WHAT IS REQUIRED =>
Starting at the line that contains "You are a GUI" and ending at the line that contains "This screenshot has height=348, width=743.", render those lines as a JSON list of strings with one string per line and no blank lines.

INPUT =>
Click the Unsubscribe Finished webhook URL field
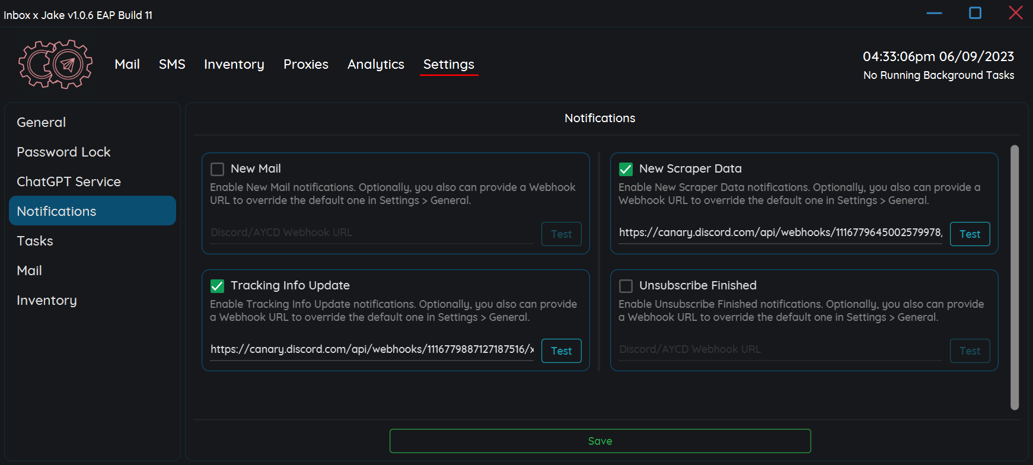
* * *
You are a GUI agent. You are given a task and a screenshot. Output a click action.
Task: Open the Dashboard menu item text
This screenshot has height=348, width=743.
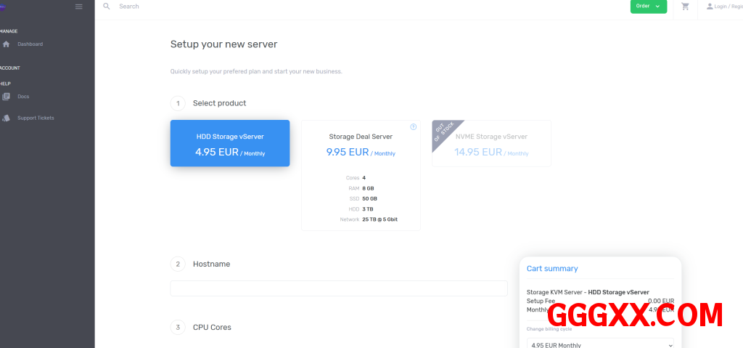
* * *
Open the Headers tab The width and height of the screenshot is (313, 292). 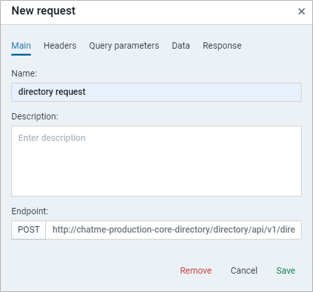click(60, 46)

ANSWER TO THIS EXERCISE =>
[
  "You are a GUI agent. You are given a task and a screenshot. Output a click action.",
  "Task: Open the Dashboard menu item text",
  "This screenshot has height=348, width=743."
]